With the help of surgeons and doctors located 30 miles away in Harlingen, STEC staff treated the teenager for four hours at the Island fire station before he could be safely transported to the hospital, Perez said.

“It was a pretty intense few hours,” Perez recalled. “Our goal was to get him off the Island
and have the surgeons ready for him once we could get him to the hospital.”

STEC services emergency care for all of Cameron County, except Rio Hondo and San Benito, as well as unincorporated parts of Hidalgo and Willacy counties, according to the non-profit organization’s most 2009 tax records.

The company, formed in 1979 to serve Harlingen, has thrived and grown, despite the economic recession, tax records indicate.

Contributions have remained stable from 2006 - 2009, according to STEC’s tax records.

Revenue generated from services and grants have increased between fiscal 2006 and fiscal 2009 by almost $1 million — 18 percent.

Operational costs have remained stable and the company’s loan debt appears to be for the Harlingen hub office, according to the tax records.Financial stability seemed to be most apparent in the STEC’s communications room, located in the Harlingen office.

Flat panel screens line the room.

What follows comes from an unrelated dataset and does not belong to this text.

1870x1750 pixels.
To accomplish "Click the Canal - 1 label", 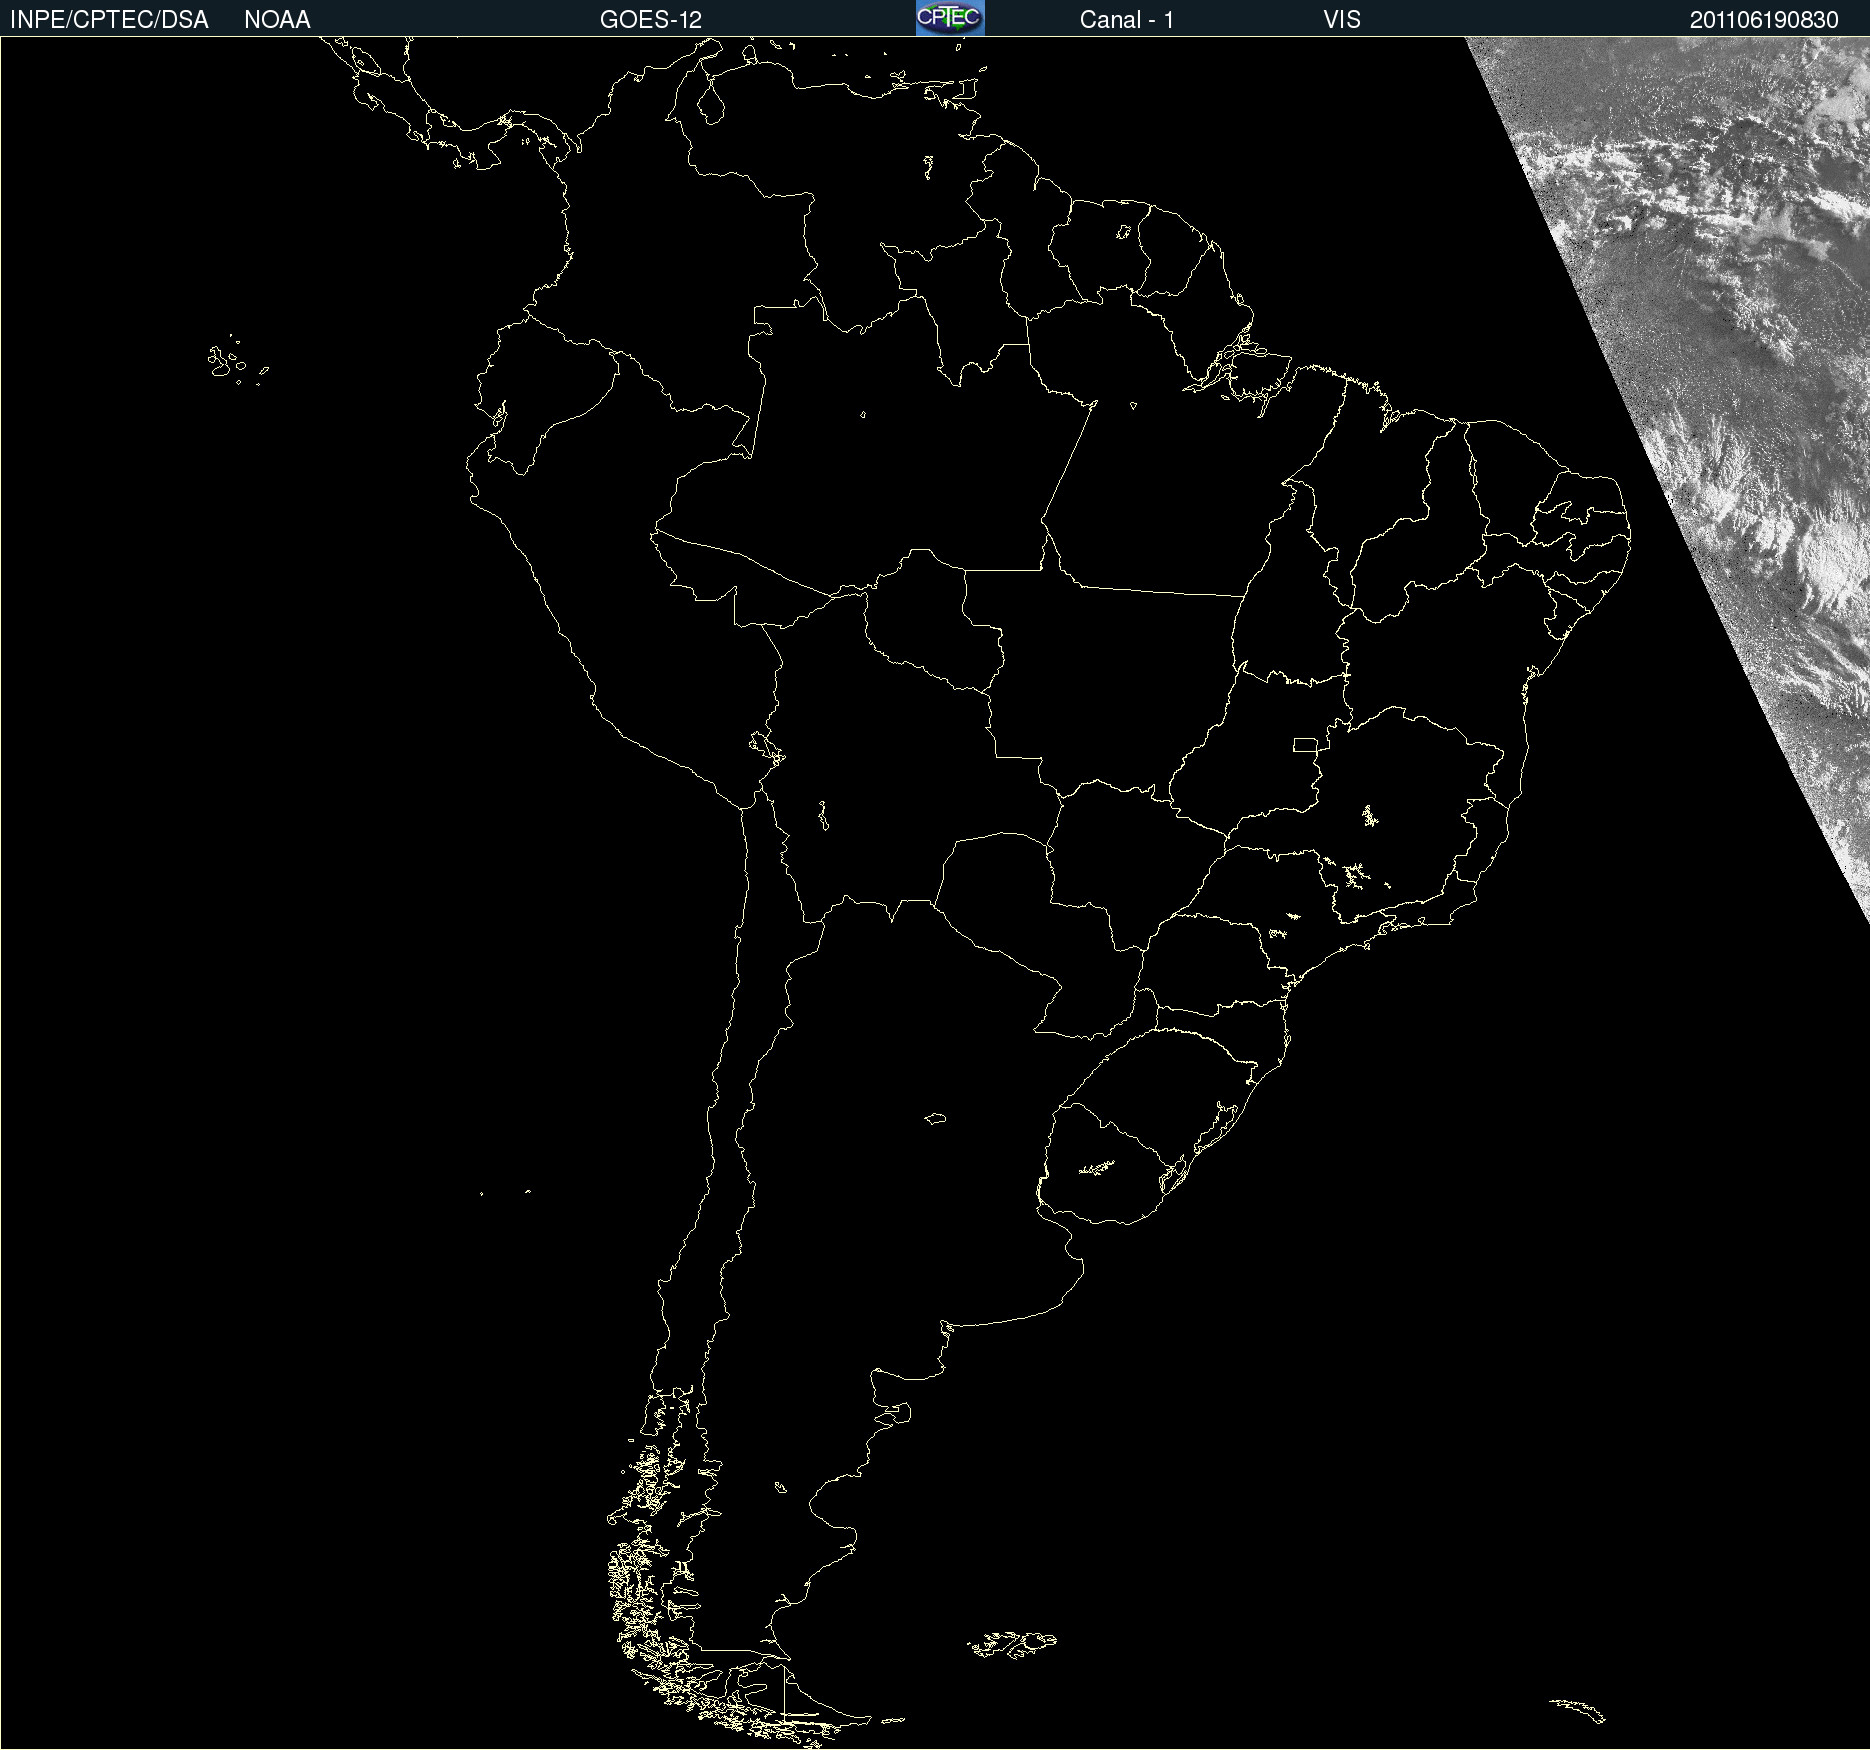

A large closet space-sized room is located adjacent to the room, filled with computer servers to serve the high-tech tools.

“I started in dispatch 27 years ago and it was all done by paper, pen and memory,” Juan Alvarez, STEC communication supervisor said. “Now it has evolved so much. Even the radio has turned computer. We have mapping and technology on the trucks. Efficiency and time are of the essence.”

STEC uses a computer aid dispatch system, which includes satellite mapping, Alvarez said. It allows dispatch to know where calls originate and where their ambulance are located.

“Within new roads and subdivisions popping up all the time, we really need to stay on top of things,” Alvarez said.

The mapping system is located in the ambulances as well, allowing EMTs and paramedics to respond as quickly as possible, Alvarez said.

Of course, all that in-house communication technology would be useless without someone on the other end to receive information.

The line of communication between STEC and local hospitals starts at the top, with Valley Baptist Medical Center and Harlingen Medical Center physicians serving as consultants, a STEC spokesperson said.

On the scene, STEC works directly with nurses and doctors at the two hospitals.

The Emergency Department at Valley Baptist has a radio in the middle of the nurses’ station tuned into the STEC frequency, ER nurse Sara Sosa said.

Using software called LifeNet, Sosa and other medical staff in the emergency department can receive a patient’s EKG and vital signs before he or she arrives, Sosa said. Staff can outfit rooms for specific injuries before a patient arrives, substantially increasing the survival rate.

Doctors can also prescribe medicine to a patient at the scene and can pull up the STEC incident report electronically hours after the ambulance staff leave, Sosa said.

“We’re pretty organized here,” Sosa said. “Ambulance coming in is pretty routine.”